OPINION: Wellington football fans have been put to shame by their counterparts in the City of Sails. While the Phoenix have struggled to attract crowds of much more than 6000 to Westpac Stadium this season, more than 18,000 Aucklanders turned up to watch the side dispatch Adelaide United on Saturday night.
Given around 20,000 watched the team play at Eden Park in 2012, it is no wonder co-owner Gareth Morgan is keen to take the side on the road more often. Indeed, the only matches in which the Phoenix have not taken a financial bath this year have been the three played outside the capital.
Of course, it is important to view the bumper crowds outside Wellington in context. The games are a rare opportunity for out-of-towners to experience the atmosphere and drama of professional football. That automatically inflates ticket sales, as does the more intensive marketing that accompanies matches in other centres.

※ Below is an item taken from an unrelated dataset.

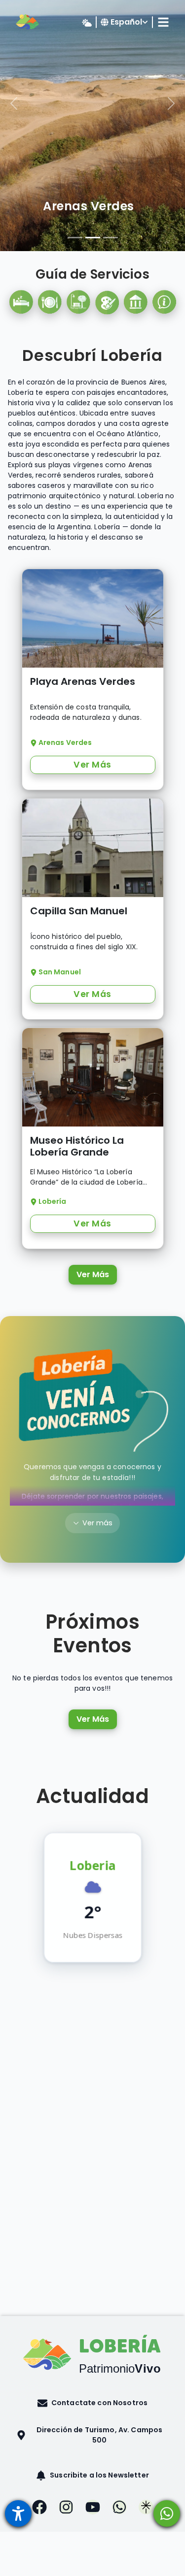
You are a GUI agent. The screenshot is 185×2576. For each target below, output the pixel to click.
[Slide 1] (75, 237)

However, that does not detract from the fact that, viewed purely from a bottom line perspective, it makes more financial sense for the consortium of businessmen who own the Phoenix to take the side on the road than it does to play in Wellington. Dr Morgan warned last season that average crowds of 10,000 were needed in the capital for the operation to break even. Every crowd that is below that simply means the club's owners bleed cash.
As Dr Morgan understandably noted at the weekend, they are not going to write cheques for a money-losing venture for ever. At some point, the Phoenix has to start turning a profit - or the plug will be pulled.
Dr Morgan's exasperation is understandable. While he could hardly complain about poor attendances in Wellington over the first part of this year's A-League, when the Phoenix were winless for their first 10 matches, he has reason to moan now. The side is finally playing the kind of attractive and competitive football under new coach Ernie Merrick that should translate into bums on seats. When they hosted Melbourne Victory on January 18, they were the competition's form side, with three wins and a draw from their previous four matches. Yet a mere 6036 fans turned up to watch the 5-0 demolition of the visitors.
One reason for the poor turnouts is the continuing dissatisfaction with the experience offered by the stadium. Despite the Phoenix initiating innovative and cheaper season and matchday ticketing, the wildly overpriced refreshments at the stadium still makes for an expensive outing.
There is now open talk of a new 12,000-seat stadium being built in the region, with the Petone Recreation Ground one site being eyed. However, that will remain pie-in-the-sky till there are firm figures on how much it will cost and, more importantly, who will pay for it.
In the meantime, the Phoenix and stadium management must continue working together to ensure attending matches in Wellington is a more fulfilling and less costly experience.
And football fans who rejoiced at the Phoenix's arrival in 2007, but who have rarely been to see them live, should get out and support them. Ultimately, if crowd numbers do not improve, there will be no side to watch on TV anyway.